My local antique store has a vacuum tube radio In for parts condition I think I could bargain for $10. Is there a chance its contained transformer would be capable of impedance matching to my microphone output or would it only be useful to drive a speaker similar to the one inside the radio?
Overdive distortion is a guitar thing and not a microphone amp thing.

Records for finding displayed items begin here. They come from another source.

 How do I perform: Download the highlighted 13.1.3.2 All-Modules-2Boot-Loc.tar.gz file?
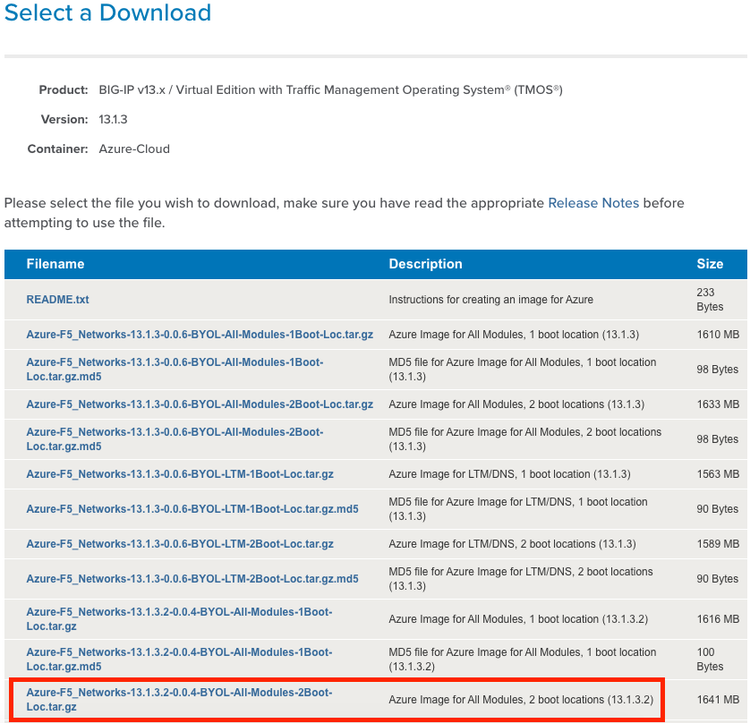tap(179, 699)
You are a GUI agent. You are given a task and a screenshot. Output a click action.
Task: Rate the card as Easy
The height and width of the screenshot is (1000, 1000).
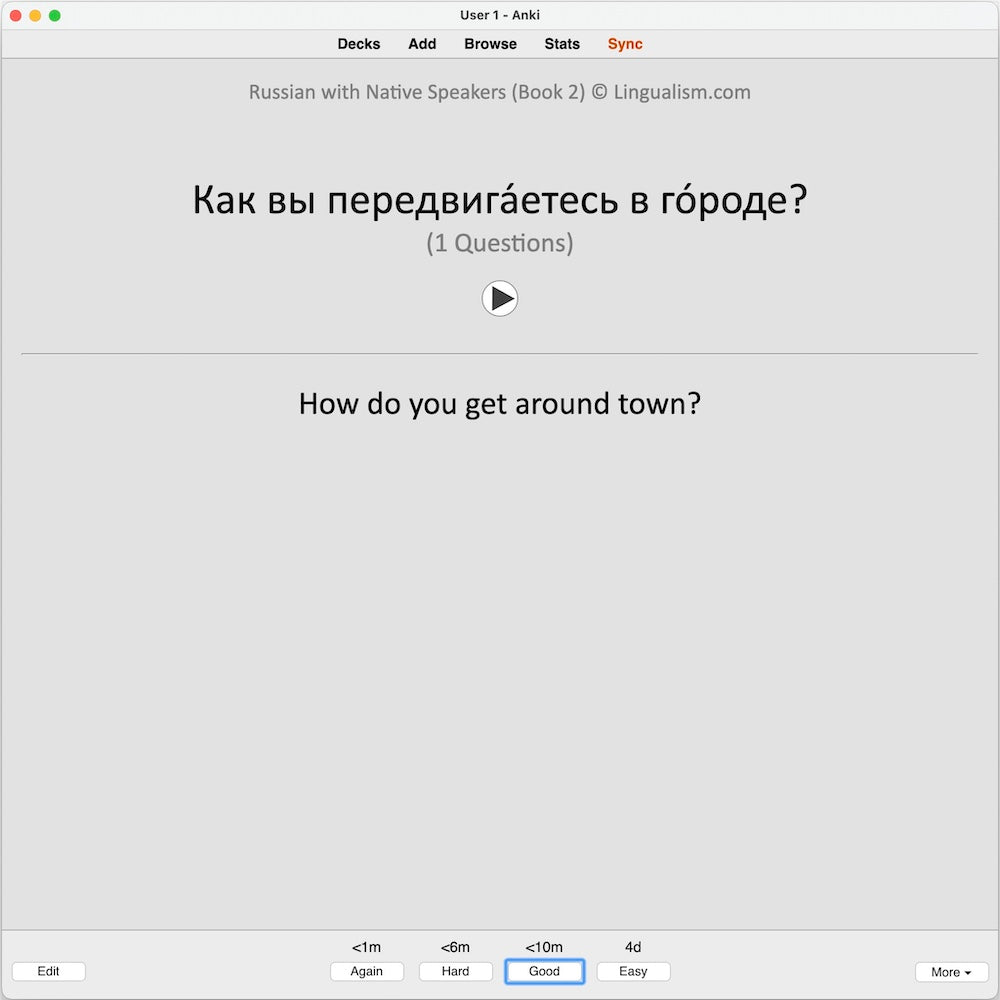click(633, 971)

When you build for a mic preamp or condenser mic, you build for clean and quality and the tube sound you are aiming for is harmonic richness with a low noise floor. This can happen anywhere besides the first gain stage. Also, you don't need an output transformer. Just a good tube circuit to put in after your THAT IC mic pre. I would suggest a simple line stage kit you can experiment with using one channel as a line stage, or both channels as a full preamp. https://glass-ware.stores.turbify.net/aikido12vac.html

Also, you don't have to spend a lot of money on signal transformers. That is a gimmick market that you need to find sources for them that are reasonably priced. I find input step up transformers inexpensive when they are not marketed for tube amps. Also, a lot of the transformer outputs in pro audio are using parafeed designs so that they can go cheap on the transformer and there is a lot of nice non-gapped transformers that can be used however, Their impedance convention does not interface well with modern electronics. Because most moved away from the 600 ohm i/o convention decades ago. That is why you don't need one. Edcor is a cheap place to get transformers and if you really wanted to use a transformer output to your computer, I would get a 10K:10K and parafeed it. As 2K to 10K is the modern impedance range convention for audio line level. Most of the pro audio sector is in denial of this btw, and try to use the capacitor coupling tolerance as their guide (they call it the 10 times rule) but of course it only works for them if their devices has one that is capacitor coupled. Which is typically 50%-70% of their devices.